(Items from a data source)
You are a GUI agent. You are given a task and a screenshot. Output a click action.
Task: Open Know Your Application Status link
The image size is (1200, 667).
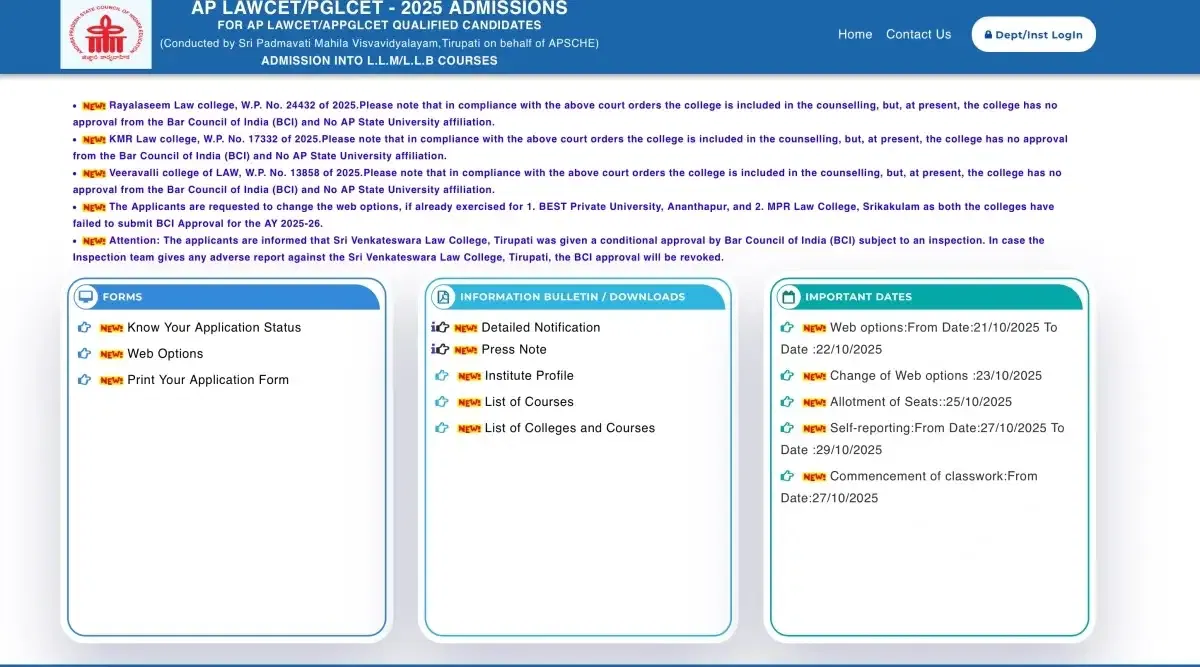pyautogui.click(x=214, y=328)
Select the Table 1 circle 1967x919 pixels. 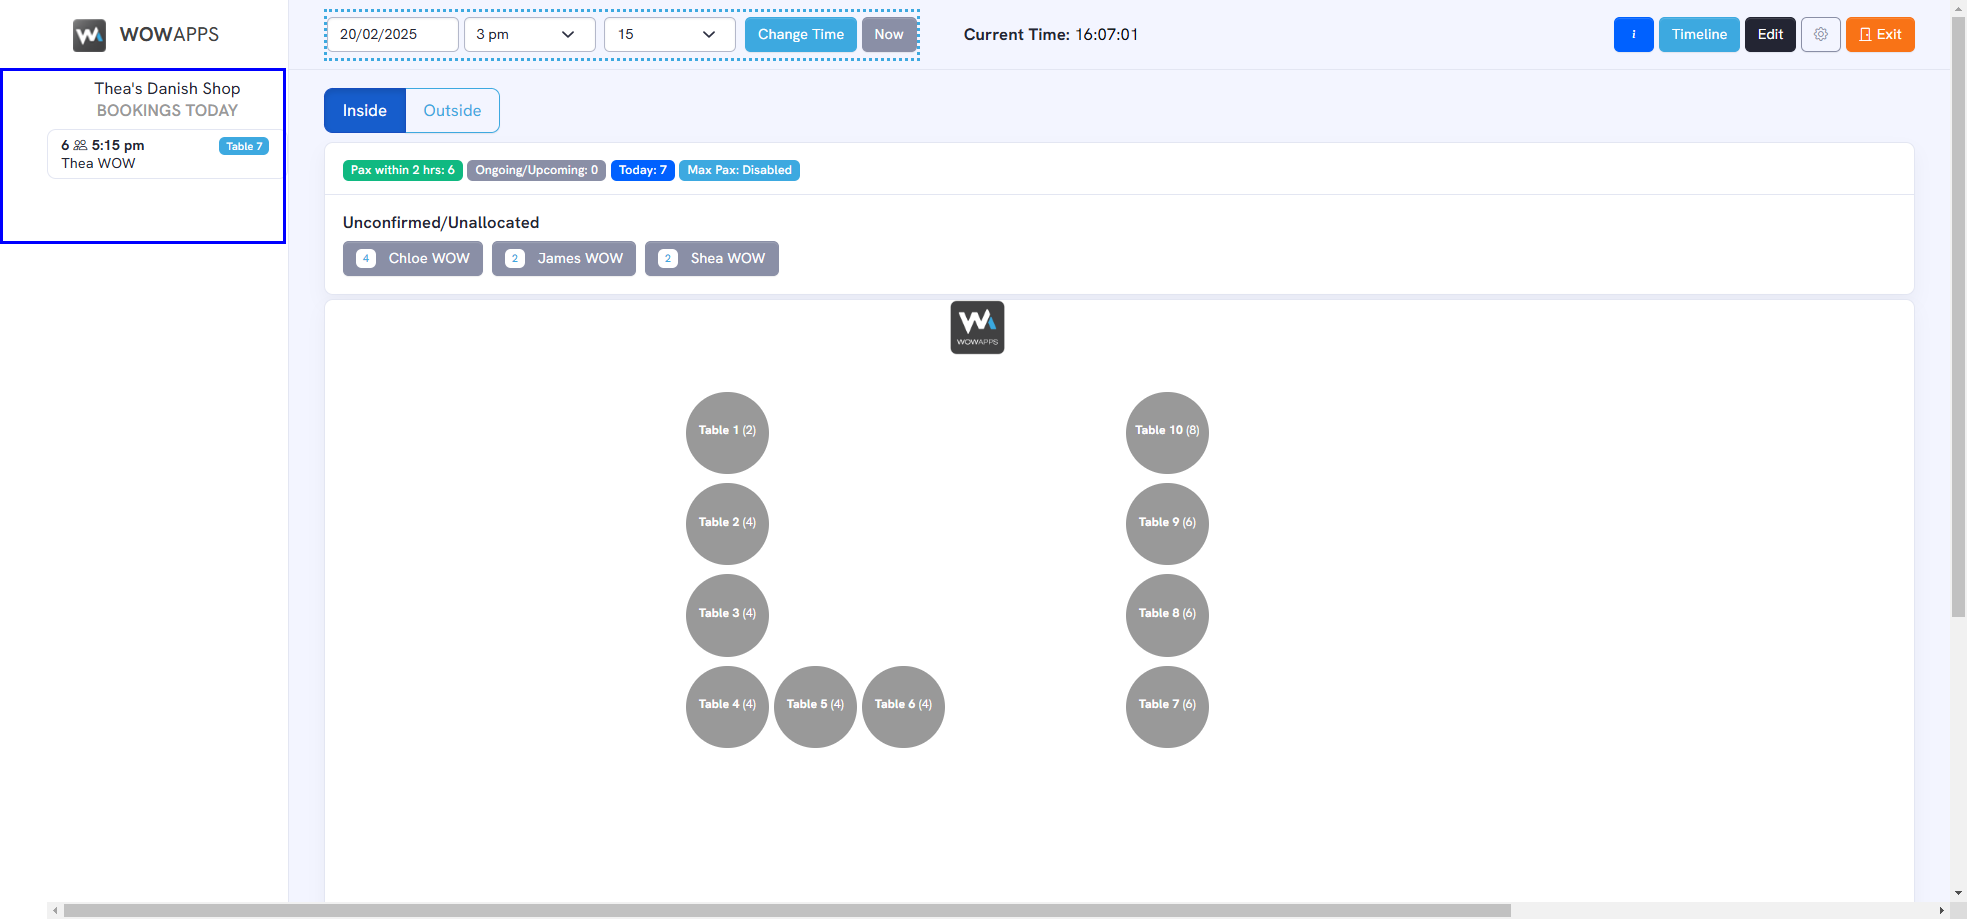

**Work request**
With the images left out, set down each record exactly as it appears.

**Answer to this problem**
You are a GUI agent. You are given a task and a screenshot. Output a click action.
Task: Open Know Your Application Status link
The image size is (1200, 667).
pyautogui.click(x=214, y=328)
Select the Table 1 circle 1967x919 pixels. 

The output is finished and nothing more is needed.